街~運命の交差点~の流れを汲むサウンドノベルとして登場した本作。渋谷を舞台に、そこで起きた一つの誘拐事件を巡って、立場の異なる五人の主人公たちが奔走することになる。刑事や研究者、記憶喪失のネコの着ぐるみなど、主人公一人ひとりの決断が運命をいかようにも変えてしまう連鎖型の本格的なサスペンスである。街同様、実写を使用している点が特徴で、非常に読み応えのあるシナリオと相まってドラマや映画さながらの臨場感と没入感を持ち合わせている。本編のほかにも条件を満たすことで解禁されるボーナスシナリオやスペシャルエピソードなどが収録されていて、多種多様な物語を楽しむことができる奥深い仕上がりとなっている。後にPS3、PS4、PSP、スマホ、PCなどに移植された。

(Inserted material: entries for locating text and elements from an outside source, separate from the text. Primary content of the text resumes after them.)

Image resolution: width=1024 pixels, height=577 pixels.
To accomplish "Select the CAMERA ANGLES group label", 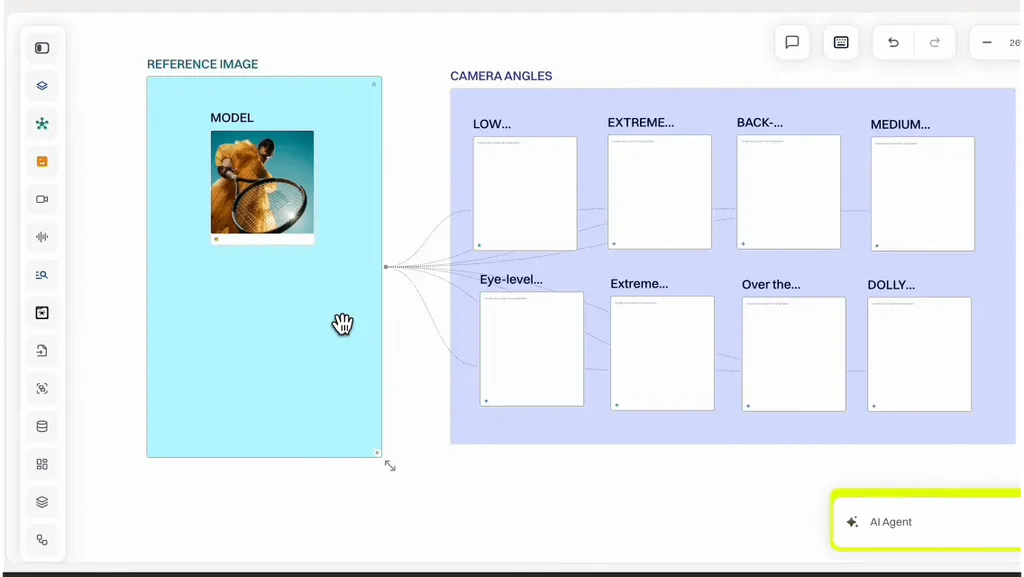I will pyautogui.click(x=501, y=76).
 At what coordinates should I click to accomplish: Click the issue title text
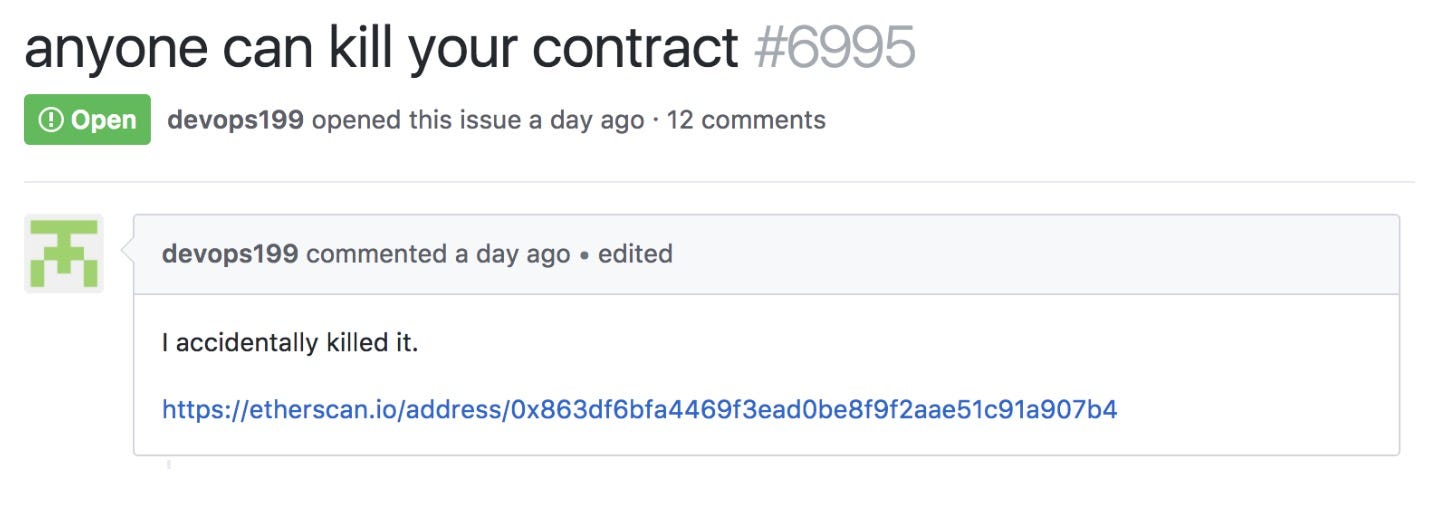tap(381, 45)
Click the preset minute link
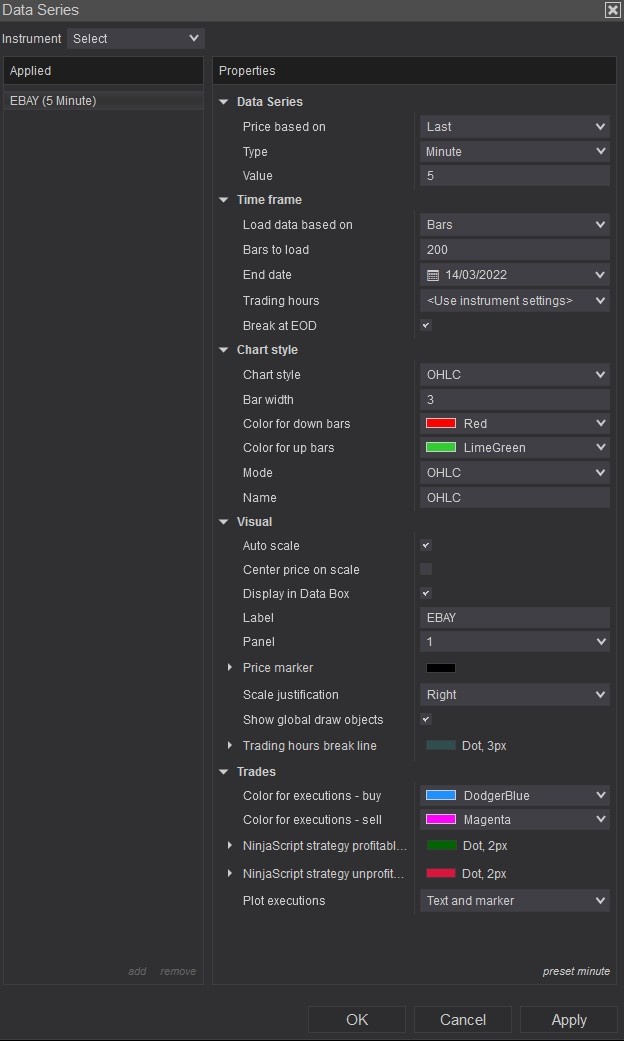This screenshot has height=1041, width=624. point(576,971)
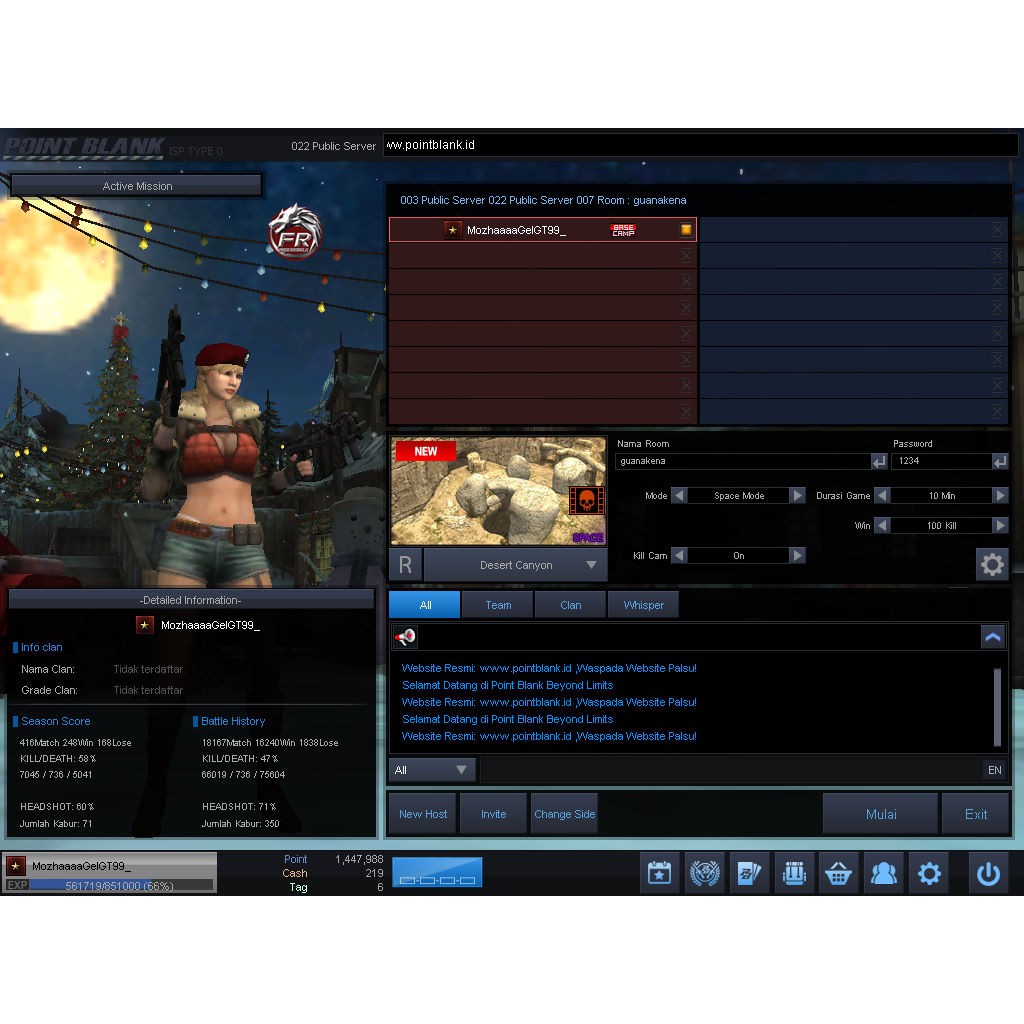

本作の音楽を担当するのは坂本英樹氏、佐藤直紀氏、保本真吾氏の三名。坂本氏はノイジークローク所属の作曲家で、ゲーム音楽を手広く手がけているが、佐藤氏はドラマや映画、アニメなどの劇伴作曲を中心に活動している作曲家である。保本氏は以前はゲーム音楽に携わっていたが、現在はJ-POPの方面でサウンドプロデュースを担当することの多い作曲家である。本作では実写のサウンドノベルというコンセプトにあわせて、ゲームサウンドというよりはむしろ劇伴に近い雰囲気の楽曲が揃っていて、豊かなオーケストラサウンドが主人公たちの数奇な運命を彩ってくれる。なお、保本氏は二つあるボーナスシナリオのうち、黒い栞のカナン編の作曲のみを担当している。サウンドトラックは主題歌を除き収録されている。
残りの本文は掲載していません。